Organotypic artery-graft culture enables label-free multiphoton tracking of remodeling that links to long-term graft microarchitecture

The long-term performance of tissue-engineered scaffolds, particularly small-diameter vascular grafts, is shaped by remodeling events at the tissue-graft interface, yet these processes remain difficult to resolve longitudinally and at microstructural resolution in conventional implantation models. Here we develop an organotypic artery-graft model that preserves cylindrical vessel geometry and enables non-destructive label-free multiphoton monitoring of interface remodeling. Using second harmonic generation and two-photon excited fluorescence, we capture evolving fibrillar collagen architecture and cellularization over time, demonstrate compatibility with multiple biomaterial classes, and show integration with rat and mouse explants, live-cell dyes, and fluorescent reporter tissues.

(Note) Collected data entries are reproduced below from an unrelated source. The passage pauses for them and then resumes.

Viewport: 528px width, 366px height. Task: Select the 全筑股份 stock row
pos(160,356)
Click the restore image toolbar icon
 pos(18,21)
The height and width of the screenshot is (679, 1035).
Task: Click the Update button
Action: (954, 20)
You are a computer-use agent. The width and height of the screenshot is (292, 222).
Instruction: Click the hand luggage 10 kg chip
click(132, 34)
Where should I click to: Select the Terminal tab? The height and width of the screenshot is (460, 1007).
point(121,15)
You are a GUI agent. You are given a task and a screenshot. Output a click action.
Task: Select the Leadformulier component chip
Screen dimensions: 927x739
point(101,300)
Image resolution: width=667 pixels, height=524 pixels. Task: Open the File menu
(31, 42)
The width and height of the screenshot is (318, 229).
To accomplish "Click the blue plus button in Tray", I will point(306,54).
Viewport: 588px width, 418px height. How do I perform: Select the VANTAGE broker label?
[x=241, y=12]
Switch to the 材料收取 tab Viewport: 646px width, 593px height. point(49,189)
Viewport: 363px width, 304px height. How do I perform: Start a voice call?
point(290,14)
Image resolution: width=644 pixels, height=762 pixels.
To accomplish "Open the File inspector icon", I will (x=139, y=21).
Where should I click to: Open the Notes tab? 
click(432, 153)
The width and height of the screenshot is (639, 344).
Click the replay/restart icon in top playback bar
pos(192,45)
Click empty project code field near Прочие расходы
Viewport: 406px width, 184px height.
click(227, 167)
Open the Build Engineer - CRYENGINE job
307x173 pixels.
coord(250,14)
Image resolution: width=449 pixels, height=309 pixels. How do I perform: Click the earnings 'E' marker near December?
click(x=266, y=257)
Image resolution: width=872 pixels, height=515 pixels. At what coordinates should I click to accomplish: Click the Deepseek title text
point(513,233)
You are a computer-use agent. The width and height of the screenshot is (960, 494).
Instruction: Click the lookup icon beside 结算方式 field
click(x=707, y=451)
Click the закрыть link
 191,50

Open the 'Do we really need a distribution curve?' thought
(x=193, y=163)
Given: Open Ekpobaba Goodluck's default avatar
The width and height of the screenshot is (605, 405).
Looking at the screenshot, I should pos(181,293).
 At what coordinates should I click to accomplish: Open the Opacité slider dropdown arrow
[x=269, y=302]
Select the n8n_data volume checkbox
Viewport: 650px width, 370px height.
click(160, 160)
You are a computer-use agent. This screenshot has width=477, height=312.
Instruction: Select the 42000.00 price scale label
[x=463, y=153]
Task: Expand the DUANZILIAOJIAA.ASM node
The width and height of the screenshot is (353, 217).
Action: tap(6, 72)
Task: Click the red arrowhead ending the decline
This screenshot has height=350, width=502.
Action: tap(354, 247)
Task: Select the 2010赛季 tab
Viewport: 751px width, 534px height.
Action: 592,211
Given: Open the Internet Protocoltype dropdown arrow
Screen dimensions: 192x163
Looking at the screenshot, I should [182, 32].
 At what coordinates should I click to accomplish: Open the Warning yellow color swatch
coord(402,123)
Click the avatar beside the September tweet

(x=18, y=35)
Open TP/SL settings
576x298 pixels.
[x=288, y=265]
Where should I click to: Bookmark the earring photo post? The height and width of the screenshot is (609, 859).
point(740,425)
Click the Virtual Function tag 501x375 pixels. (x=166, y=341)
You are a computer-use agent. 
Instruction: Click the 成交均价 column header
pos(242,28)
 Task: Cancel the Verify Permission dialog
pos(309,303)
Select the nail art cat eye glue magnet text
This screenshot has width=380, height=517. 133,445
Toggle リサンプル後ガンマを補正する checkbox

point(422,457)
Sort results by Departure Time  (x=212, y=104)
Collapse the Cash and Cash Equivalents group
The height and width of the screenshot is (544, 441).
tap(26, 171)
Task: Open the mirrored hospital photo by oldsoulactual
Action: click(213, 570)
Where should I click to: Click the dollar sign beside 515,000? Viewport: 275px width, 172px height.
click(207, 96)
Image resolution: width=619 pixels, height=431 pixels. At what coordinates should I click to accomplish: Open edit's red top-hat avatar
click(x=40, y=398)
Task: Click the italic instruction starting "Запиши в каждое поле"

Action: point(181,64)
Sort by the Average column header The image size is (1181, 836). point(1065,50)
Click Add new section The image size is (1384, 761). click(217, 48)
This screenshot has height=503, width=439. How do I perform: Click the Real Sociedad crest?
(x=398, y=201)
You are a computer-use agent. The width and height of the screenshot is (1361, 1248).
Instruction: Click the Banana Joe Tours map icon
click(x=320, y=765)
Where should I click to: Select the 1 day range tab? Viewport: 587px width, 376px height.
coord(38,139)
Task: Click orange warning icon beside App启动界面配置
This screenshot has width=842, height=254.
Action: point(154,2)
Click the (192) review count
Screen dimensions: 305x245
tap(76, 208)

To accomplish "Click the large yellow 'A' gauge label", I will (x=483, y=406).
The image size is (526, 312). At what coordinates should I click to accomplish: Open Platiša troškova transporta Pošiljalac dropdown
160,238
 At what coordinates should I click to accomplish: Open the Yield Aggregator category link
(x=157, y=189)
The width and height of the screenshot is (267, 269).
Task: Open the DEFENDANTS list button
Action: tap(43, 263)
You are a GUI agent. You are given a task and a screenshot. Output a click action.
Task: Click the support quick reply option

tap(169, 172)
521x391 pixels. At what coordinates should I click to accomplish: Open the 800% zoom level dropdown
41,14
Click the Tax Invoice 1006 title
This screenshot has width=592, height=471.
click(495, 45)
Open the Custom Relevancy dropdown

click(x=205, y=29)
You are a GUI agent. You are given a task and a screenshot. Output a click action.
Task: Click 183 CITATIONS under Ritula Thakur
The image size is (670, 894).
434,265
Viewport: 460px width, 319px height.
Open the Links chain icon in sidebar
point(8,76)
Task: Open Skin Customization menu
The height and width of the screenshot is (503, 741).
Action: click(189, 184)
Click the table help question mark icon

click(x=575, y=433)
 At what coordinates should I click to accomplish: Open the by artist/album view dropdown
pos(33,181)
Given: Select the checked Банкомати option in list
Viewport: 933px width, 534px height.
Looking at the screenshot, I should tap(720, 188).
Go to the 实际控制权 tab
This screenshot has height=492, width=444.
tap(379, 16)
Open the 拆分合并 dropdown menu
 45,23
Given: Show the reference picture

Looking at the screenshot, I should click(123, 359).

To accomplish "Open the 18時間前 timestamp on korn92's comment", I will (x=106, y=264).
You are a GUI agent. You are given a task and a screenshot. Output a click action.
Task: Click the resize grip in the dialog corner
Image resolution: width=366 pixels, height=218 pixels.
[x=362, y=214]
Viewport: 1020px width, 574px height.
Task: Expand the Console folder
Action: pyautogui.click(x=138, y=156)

The platform resolved distinct remodeling responses to transforming growth factor-{beta} isoforms (TGF-{beta}1, -{beta}2, and -{beta}3), with differential shifts in collagen-fiber distributions, accompanied by changes in matrix-remodeling and contractile gene expression. Across two graft designs, culture-derived remodeling phenotypes, collagen fiber distributions, and initial trajectories agreed with those observed in long-term 6-month interpositional explants. Together, these results establish an accessible intermediate platform for interrogating artery-graft remodeling, tracking these trajectories, and prioritizing graft designs through interface-resolved outcomes before and alongside animal implantation studies.